Tag Archives: rant

On running deployments via GitHub

TL;DR; – GitHub can be pretty unreliable, depend on it at your peril.

GitHub was down for about 20 minutes today. I happened to be logged in so I’ll share a few screen captures.

The status page and twitter showed no activity for the first nine minutes of the outage, but were then updated with erroneous information.

Meanwhile, the website started displaying unicorns.

If you are logged into GitHub regularly, you might know that this is not a rare event. I don’t have any data on how often GitHub is actually broken, but based on that status page, I’m not sure that know either.

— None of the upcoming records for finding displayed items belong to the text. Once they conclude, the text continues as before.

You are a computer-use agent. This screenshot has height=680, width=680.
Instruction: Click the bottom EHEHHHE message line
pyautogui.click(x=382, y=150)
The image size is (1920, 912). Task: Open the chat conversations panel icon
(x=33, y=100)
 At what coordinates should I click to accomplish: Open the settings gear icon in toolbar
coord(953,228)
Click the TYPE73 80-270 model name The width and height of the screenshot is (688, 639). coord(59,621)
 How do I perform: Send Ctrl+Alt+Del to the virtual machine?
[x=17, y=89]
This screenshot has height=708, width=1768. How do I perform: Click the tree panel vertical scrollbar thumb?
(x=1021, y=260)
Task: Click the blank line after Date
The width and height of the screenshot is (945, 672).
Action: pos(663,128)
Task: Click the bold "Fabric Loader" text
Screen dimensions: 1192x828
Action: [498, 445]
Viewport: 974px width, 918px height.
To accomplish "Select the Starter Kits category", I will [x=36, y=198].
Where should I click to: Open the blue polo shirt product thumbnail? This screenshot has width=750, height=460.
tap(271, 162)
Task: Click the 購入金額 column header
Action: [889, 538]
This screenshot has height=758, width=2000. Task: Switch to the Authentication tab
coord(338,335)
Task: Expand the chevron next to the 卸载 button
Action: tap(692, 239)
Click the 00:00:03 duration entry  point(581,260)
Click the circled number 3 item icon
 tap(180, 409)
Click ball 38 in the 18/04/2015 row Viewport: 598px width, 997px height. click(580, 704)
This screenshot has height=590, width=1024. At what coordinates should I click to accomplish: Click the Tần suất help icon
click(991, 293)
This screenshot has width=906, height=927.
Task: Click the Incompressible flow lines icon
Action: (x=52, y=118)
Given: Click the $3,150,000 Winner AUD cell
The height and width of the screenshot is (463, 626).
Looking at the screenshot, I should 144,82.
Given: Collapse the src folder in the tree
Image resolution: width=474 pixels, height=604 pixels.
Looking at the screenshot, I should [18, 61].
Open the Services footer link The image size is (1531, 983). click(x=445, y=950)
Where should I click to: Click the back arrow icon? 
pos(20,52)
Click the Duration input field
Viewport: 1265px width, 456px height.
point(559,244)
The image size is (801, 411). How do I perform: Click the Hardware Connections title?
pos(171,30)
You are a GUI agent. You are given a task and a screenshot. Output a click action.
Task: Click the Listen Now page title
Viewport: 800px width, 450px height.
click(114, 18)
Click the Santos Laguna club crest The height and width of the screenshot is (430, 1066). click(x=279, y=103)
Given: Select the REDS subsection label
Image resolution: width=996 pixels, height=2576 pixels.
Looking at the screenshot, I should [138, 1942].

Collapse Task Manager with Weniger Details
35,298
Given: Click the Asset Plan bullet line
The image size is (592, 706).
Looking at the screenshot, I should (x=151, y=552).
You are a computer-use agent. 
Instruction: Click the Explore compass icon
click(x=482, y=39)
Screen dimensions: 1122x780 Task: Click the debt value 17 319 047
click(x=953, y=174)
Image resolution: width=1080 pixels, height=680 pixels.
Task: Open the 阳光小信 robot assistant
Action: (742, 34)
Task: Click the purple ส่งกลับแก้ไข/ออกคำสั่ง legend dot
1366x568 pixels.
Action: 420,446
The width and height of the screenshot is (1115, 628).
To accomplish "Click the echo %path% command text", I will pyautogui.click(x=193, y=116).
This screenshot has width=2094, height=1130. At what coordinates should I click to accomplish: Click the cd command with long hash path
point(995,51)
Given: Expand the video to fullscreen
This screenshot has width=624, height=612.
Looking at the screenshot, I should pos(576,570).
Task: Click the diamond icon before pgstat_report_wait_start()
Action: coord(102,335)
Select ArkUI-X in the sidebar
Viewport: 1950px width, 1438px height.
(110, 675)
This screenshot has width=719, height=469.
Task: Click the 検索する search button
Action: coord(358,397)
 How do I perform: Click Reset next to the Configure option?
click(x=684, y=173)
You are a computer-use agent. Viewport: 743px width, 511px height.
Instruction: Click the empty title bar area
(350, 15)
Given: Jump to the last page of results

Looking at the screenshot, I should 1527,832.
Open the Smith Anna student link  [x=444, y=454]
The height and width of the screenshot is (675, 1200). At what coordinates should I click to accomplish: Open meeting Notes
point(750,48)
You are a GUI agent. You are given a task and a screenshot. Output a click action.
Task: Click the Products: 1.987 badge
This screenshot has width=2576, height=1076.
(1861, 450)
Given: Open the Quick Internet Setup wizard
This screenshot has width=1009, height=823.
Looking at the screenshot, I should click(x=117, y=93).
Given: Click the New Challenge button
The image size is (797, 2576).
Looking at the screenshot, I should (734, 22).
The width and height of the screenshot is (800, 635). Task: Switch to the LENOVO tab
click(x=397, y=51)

Why I don’t deploy via GitHub

Around May 2013, a website that I maintained started rendering incorrectly because of a bug in my code: I had made some MySQL fields TEXT type, which have a limited size, and part of the application had exceeded the limit, resulting in truncated pages.

This app is written in PHP, and my deployment workflow at the time involved pushing up a change to GitHub, then then triggering a git pull on the server, which ran an update script to bring everything up to speed.

In this case, I was on mobile internet, so I diagnosed the problem and prepared a hotfix on my laptop. When I tried to push it to GitHub, it was offline. I ended up logging in and running a few ALTER TABLE statements over SSH, which is a long shot from the robust deployment pipeline I had envisaged.

There are some emerging SaaS products that offer to deploy directly from GitHub. For example, I use Travis CI extensively for open source, and you can hook it up with deployment keys.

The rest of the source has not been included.